## Required work
Copy the first line of the entries below and every line after it through the line containing "You are a computer-use agent. 633x658 pixels.". Do not include pictures.

** Input material follows **

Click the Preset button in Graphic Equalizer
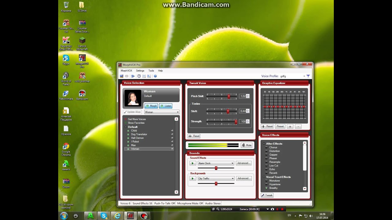Image resolution: width=392 pixels, height=220 pixels. click(280, 126)
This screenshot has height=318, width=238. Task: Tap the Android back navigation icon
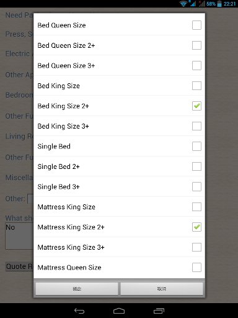tap(79, 311)
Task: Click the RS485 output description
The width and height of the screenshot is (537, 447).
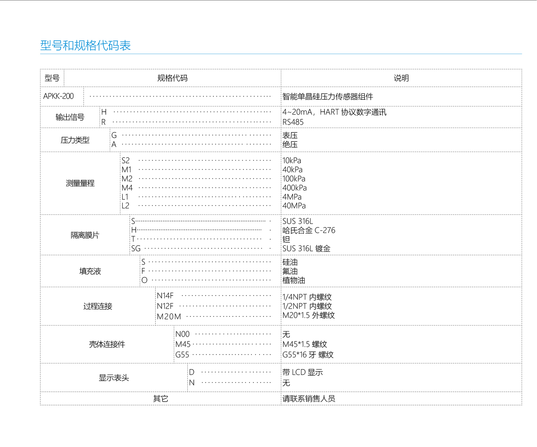Action: pos(293,122)
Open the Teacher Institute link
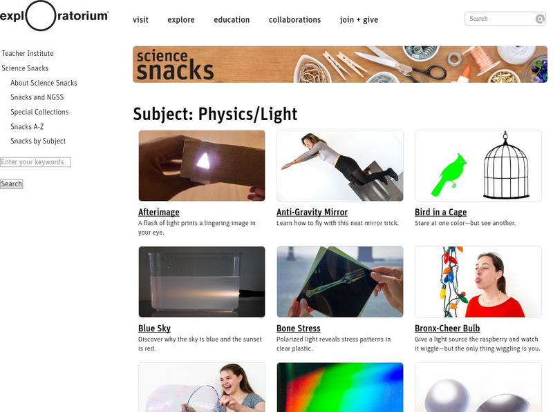 point(28,54)
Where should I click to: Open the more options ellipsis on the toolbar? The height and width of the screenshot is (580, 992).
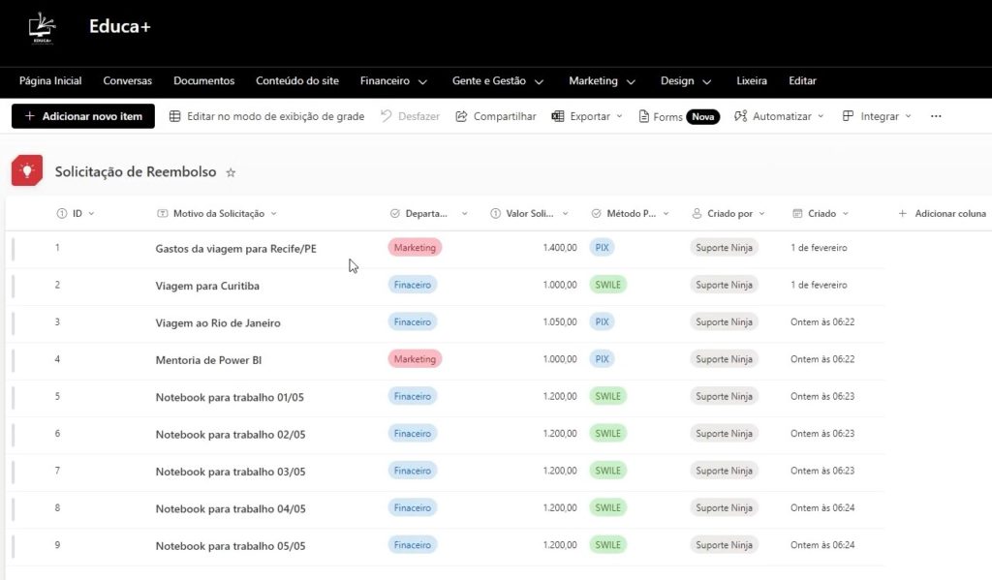(936, 115)
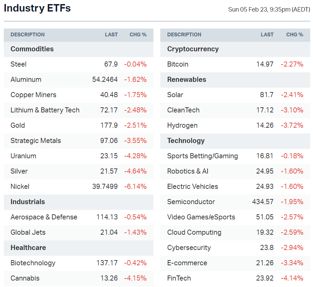313x287 pixels.
Task: Open the Cannabis ETF entry
Action: [x=25, y=278]
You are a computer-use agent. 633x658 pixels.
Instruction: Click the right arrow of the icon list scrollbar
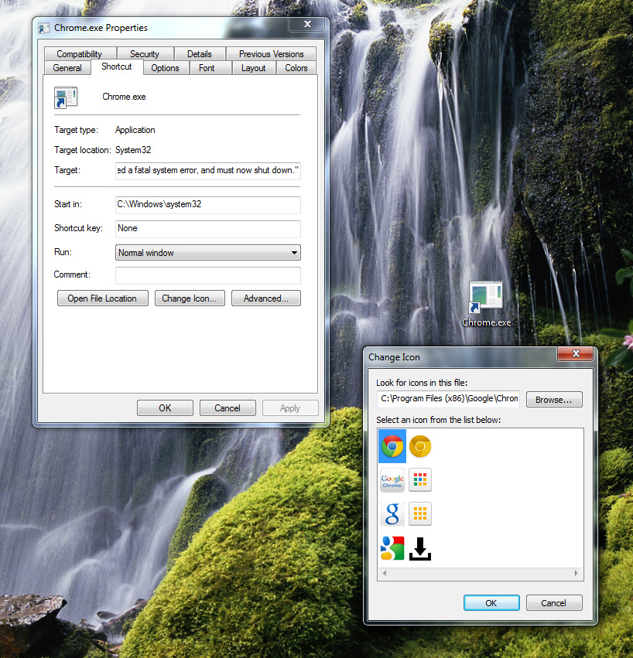(x=577, y=573)
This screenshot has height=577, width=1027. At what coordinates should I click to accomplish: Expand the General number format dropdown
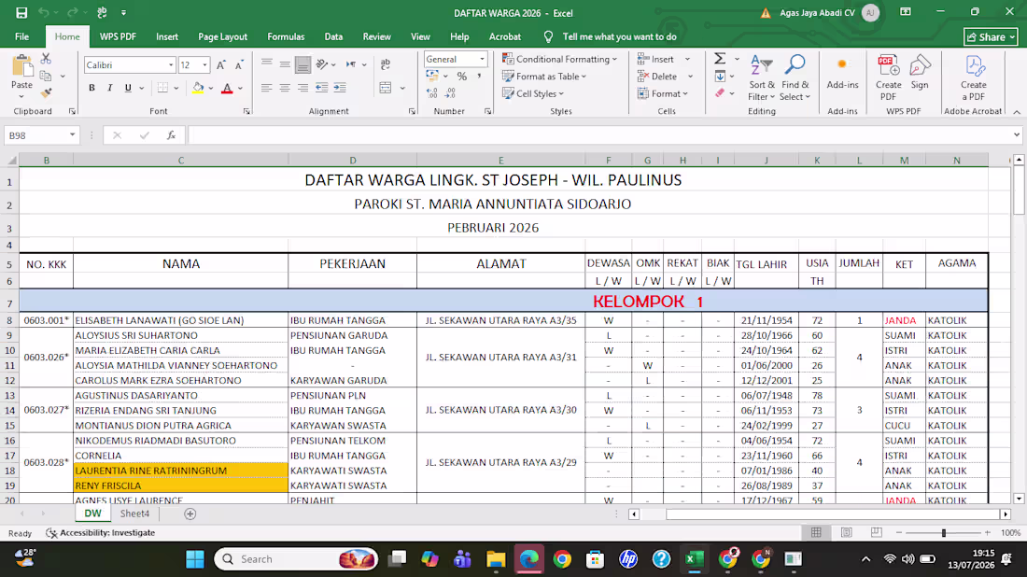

** End of Input material **

## Answer
Click the Preset button in Graphic Equalizer
Image resolution: width=392 pixels, height=220 pixels. click(280, 126)
This screenshot has height=318, width=238. Task: Tap the Android back navigation icon
tap(79, 311)
Task: Click the RS485 output description
The width and height of the screenshot is (537, 447).
Action: pos(293,122)
Open the Teacher Institute link
 point(28,54)
Where should I click to: Open the more options ellipsis on the toolbar? The height and width of the screenshot is (580, 992).
(936, 115)
313x287 pixels.
Task: Open the Cannabis ETF entry
Action: [x=25, y=278]
You are a computer-use agent. 633x658 pixels.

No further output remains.